The Practical Usefulness of Sparse Data Representation in Machine Learning
Sparse Data Representation
Sparse data representation is useful in machine learning, especially in projects where datasets are huge and many entries in the dataset contain zeros. An example is text datasets applied with TF-IDF transformation, where every text example contains only a small number of vocabulary out of the entire dataset’s vocabulary.
Imagine a 2-dimensional matrix with a size of 10,000 along each dimension. This matrix has 10000² = 100 million entries. However, if only 3% of the entries have non-zero values and the remaining 97% are made up of zeros, is there another way to represent this matrix more efficiently than storing a large number of zeros in it?
1. Use of Sparse Data Representation for Computing
One way is to store only the non-zero values, and to store them in an array. The coordinates of these non-zero values are also stored as an array of coordinates, each with size 2 (one for each dimension). Coordinates that are not stored are deemed to have a value of zero.
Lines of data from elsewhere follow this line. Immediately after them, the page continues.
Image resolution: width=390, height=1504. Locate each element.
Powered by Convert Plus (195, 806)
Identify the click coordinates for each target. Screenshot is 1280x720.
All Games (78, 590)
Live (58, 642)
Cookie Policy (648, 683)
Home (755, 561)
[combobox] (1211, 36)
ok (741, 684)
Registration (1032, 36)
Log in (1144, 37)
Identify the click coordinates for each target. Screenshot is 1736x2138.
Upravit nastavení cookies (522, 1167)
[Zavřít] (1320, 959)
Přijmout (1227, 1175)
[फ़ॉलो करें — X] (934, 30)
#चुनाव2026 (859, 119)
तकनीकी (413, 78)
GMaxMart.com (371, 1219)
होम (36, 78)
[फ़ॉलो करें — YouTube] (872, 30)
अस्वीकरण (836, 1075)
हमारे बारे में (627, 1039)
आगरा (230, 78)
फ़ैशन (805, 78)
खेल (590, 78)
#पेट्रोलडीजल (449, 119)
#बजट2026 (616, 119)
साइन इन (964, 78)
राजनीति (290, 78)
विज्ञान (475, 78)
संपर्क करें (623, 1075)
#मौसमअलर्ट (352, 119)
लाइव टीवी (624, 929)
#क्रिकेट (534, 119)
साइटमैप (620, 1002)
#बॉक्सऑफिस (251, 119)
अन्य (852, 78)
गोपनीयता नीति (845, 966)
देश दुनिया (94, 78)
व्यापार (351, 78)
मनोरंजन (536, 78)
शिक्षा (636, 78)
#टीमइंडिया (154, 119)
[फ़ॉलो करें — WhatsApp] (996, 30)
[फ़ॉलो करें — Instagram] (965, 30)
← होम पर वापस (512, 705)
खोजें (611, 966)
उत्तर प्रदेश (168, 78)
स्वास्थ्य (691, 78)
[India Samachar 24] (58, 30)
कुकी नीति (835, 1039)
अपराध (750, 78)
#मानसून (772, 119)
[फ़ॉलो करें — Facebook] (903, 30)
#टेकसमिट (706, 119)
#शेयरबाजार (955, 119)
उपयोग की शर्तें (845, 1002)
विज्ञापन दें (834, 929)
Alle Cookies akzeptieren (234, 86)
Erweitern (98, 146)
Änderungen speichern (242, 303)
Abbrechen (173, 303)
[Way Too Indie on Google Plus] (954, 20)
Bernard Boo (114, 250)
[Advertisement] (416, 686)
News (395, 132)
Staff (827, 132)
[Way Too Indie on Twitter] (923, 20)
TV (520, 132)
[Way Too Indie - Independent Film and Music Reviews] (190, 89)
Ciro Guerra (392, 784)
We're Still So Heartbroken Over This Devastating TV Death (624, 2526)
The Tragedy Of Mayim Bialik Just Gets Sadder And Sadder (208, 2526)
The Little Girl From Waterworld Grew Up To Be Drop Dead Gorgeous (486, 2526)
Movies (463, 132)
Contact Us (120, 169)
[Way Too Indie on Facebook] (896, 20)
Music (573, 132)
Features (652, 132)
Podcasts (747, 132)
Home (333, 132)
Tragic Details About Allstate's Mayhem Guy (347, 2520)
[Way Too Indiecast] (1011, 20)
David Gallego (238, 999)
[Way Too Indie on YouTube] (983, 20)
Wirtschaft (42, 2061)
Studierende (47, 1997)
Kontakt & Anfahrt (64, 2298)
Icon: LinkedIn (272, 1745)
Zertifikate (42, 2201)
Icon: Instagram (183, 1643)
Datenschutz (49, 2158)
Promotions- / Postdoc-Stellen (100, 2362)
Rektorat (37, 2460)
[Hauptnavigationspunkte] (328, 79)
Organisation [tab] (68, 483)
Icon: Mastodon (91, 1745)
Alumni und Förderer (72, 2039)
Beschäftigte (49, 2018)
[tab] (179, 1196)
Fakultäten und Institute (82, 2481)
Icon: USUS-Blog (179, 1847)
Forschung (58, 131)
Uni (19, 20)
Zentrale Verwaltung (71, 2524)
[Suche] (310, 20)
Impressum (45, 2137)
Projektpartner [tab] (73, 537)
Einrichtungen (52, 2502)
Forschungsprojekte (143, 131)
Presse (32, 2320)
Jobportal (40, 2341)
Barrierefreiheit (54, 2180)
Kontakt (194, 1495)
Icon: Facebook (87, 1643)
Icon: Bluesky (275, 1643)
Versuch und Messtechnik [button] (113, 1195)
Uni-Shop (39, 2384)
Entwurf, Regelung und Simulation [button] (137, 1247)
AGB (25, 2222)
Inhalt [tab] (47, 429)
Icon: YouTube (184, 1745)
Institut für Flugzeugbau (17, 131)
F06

This representation requires only 3 x 10⁶ non-zero values, (3 x 10⁶) x 2 coordinate values, resulting in a total of 9 x 10⁶ values in contrast to the non-compressed matrix that requires 100 million values.
This is a 91% savings in memory requirement!
If we had needed 10GB of memory for holding some matrices, this is shaved to less than 1GB with the sparse representation.
Assume we need to perform an arithmetic operation on the matrix, being the summation of its entries. With the sparse data representation, instead of summing over the entire 100 million values in the matrix, we only need to sum over the 3 million non-zero values of the matrix. This reduces the number of addition operations from 10⁸-1 to 3x10⁶-1.
This is another 97% savings in computation!
If we had needed to run the processor at 100% capacity, this is shaved to 3% with the sparse representation.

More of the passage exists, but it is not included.